Received-SPF: pass (google.com: domain of linux-kernel-owner@vger.kernel.org designates 23.128.96.18 as permitted sender) client-ip=23.128.96.18;
From:   "Alexander A. Klimov" <grandmaster@al2klimov.de>
To:     pablo@netfilter.org, kadlec@netfilter.org, fw@strlen.de,
        davem@davemloft.net, kuba@kernel.org,
        netfilter-devel@vger.kernel.org, coreteam@netfilter.org,
        linux-kernel@vger.kernel.org,
        linux-decnet-user@lists.sourceforge.net, netdev@vger.kernel.org
Cc:     "Alexander A. Klimov" <grandmaster@al2klimov.de>
Subject: [PATCH for v5.9] netfilter: Replace HTTP links with HTTPS ones
Date:   Sun, 19 Jul 2020 13:52:02 +0200
Message-Id: <20200719115202.58449-1-grandmaster@al2klimov.de>
MIME-Version: 1.0
Content-Type: text/plain; charset=UTF-8
Content-Transfer-Encoding: 8bit
Sender: linux-kernel-owner@vger.kernel.org
Precedence: bulk

Rationale:
Reduces attack surface on kernel devs opening the links for MITM
as HTTPS traffic is much harder to manipulate.

Deterministic algorithm:
For each file:
  If not .svg:
    For each line:
      If doesn't contain `\bxmlns\b`:
        For each link, `\bhttp://[^# \t\r\n]*(?:\w|/)`:
	  If neither `\bgnu\.org/license`, nor `\bmozilla\.org/MPL\b`:
            If both the HTTP and HTTPS versions
            return 200 OK and serve the same content:
              Replace HTTP with HTTPS.

Signed-off-by: Alexander A. Klimov <grandmaster@al2klimov.de>
---
 Continuing my work started at 93431e0607e5.
 See also: git log --oneline '--author=Alexander A. Klimov <grandmaster@al2klimov.de>' v5.7..master
 (Actually letting a shell for loop submit all this stuff for me.)

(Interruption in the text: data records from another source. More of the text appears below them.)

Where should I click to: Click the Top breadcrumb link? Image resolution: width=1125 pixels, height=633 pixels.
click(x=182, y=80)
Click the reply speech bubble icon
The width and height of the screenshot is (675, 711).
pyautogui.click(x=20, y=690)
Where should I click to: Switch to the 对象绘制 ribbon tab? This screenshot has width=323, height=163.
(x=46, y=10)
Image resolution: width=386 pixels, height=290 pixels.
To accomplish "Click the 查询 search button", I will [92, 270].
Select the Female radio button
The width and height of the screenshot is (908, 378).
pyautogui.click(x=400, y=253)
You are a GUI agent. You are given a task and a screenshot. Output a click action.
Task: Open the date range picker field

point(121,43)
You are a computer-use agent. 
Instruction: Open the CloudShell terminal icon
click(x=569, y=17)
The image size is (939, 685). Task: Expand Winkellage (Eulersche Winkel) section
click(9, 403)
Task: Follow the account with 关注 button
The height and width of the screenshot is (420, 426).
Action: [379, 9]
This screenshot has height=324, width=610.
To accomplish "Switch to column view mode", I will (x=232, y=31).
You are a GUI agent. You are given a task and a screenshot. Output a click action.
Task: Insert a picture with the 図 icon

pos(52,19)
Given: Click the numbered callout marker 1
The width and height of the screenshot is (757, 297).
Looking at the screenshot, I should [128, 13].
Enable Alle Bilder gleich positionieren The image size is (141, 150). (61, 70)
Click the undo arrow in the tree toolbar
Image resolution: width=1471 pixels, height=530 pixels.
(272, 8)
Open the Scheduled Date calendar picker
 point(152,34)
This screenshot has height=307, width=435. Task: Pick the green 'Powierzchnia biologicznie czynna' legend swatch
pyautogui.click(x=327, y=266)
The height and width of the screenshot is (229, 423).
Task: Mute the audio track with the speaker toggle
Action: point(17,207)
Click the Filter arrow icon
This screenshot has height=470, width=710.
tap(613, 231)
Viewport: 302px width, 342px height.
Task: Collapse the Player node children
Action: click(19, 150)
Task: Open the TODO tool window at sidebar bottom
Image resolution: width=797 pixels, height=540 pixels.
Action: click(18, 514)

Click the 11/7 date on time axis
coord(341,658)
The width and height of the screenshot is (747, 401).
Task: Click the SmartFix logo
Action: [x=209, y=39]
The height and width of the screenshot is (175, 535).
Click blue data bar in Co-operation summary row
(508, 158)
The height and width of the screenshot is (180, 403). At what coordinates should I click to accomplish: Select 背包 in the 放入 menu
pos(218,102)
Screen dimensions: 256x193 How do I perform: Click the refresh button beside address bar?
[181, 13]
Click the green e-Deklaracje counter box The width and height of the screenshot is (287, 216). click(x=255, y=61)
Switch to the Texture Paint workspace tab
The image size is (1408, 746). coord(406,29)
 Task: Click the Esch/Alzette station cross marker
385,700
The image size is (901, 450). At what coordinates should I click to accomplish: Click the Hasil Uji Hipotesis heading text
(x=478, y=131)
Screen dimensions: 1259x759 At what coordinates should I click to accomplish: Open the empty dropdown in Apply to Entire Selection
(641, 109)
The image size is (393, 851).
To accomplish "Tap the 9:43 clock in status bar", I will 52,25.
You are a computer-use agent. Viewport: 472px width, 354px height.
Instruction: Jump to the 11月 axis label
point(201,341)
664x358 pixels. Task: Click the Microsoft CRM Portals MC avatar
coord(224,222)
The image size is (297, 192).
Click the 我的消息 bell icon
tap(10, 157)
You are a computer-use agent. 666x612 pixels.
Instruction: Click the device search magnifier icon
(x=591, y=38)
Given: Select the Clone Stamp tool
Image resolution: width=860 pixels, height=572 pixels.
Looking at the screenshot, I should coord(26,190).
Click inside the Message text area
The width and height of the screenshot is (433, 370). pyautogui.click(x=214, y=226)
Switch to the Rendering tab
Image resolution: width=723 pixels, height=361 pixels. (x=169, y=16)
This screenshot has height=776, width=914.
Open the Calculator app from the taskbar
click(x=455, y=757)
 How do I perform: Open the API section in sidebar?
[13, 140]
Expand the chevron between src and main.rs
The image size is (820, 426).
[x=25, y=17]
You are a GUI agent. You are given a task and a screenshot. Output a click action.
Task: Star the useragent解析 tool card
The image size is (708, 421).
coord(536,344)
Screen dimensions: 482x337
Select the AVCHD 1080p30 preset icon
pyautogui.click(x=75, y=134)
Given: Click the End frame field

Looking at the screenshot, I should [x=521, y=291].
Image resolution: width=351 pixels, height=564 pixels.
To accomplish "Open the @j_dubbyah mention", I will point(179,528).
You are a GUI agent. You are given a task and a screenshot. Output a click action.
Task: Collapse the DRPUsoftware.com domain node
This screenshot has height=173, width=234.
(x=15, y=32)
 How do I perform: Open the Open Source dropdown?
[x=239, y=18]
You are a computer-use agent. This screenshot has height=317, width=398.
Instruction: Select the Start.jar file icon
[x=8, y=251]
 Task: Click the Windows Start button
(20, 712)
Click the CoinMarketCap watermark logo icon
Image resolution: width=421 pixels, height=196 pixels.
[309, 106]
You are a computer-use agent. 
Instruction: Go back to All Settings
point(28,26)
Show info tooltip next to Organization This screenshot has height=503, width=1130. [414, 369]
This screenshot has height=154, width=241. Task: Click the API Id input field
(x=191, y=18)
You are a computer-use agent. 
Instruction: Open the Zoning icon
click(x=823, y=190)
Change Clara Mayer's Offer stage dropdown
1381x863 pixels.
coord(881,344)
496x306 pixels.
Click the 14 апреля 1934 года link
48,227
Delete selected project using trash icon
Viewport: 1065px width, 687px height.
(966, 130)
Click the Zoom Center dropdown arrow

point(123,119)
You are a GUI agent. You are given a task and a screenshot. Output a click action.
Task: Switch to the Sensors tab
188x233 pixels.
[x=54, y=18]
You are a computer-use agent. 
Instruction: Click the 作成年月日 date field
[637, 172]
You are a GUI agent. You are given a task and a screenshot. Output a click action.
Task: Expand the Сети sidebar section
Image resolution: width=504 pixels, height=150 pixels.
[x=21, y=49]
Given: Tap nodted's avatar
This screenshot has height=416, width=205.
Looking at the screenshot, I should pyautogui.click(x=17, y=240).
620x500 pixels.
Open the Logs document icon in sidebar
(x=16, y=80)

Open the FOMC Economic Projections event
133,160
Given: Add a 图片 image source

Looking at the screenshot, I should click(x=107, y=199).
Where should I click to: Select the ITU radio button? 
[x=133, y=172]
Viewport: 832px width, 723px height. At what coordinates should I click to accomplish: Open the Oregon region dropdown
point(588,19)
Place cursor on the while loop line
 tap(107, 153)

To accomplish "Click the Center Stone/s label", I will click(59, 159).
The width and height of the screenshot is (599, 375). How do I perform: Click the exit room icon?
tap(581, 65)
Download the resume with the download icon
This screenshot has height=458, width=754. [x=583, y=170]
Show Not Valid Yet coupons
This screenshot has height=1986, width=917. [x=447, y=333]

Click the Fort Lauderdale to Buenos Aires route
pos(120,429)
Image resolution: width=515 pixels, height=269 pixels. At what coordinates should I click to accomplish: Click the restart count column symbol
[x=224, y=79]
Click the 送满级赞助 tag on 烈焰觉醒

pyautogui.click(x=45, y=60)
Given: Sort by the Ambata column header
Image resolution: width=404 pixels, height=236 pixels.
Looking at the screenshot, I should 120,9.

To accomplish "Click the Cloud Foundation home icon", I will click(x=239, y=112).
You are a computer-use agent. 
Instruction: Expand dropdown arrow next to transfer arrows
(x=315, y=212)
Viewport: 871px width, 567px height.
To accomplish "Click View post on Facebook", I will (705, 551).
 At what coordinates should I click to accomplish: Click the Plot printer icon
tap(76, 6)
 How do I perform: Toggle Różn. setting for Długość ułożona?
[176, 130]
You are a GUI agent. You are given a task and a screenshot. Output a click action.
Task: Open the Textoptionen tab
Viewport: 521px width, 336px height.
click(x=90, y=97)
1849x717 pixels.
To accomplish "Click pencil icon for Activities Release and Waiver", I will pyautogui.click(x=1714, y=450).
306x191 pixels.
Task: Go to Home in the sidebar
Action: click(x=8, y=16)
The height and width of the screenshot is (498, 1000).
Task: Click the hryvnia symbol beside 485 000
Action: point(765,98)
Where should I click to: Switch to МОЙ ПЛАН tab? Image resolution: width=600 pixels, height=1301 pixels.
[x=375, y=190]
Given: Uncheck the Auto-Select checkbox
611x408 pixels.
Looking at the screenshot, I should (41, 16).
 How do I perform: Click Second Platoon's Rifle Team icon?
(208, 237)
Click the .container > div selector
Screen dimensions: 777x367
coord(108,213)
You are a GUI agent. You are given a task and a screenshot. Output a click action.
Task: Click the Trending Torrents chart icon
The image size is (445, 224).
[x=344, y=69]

 If there are any URLs to be removed completely
 or at least not (just) HTTPSified:
 Just clearly say so and I'll *undo my change*.
 See also: https://lkml.org/lkml/2020/6/27/64

 If there are any valid, but yet not changed URLs:
 See: https://lkml.org/lkml/2020/6/26/837

 If you apply the patch, please let me know.

 Sorry again to all maintainers who complained about subject lines.
 Now I realized that you want an actually perfect prefixes,
 not just subsystem ones.
 I tried my best...
 And yes, *I could* (at least half-)automate it.
 Impossible is nothing! :)


 include/uapi/linux/netfilter/xt_connmark.h | 2 +-
 net/decnet/netfilter/dn_rtmsg.c            | 2 +-
 net/netfilter/Kconfig                      | 2 +-
 net/netfilter/nfnetlink_acct.c             | 2 +-
 net/netfilter/nft_set_pipapo.c             | 4 ++--
 net/netfilter/xt_connmark.c                | 2 +-
 net/netfilter/xt_nfacct.c                  | 2 +-
 net/netfilter/xt_time.c                    | 2 +-
 8 files changed, 9 insertions(+), 9 deletions(-)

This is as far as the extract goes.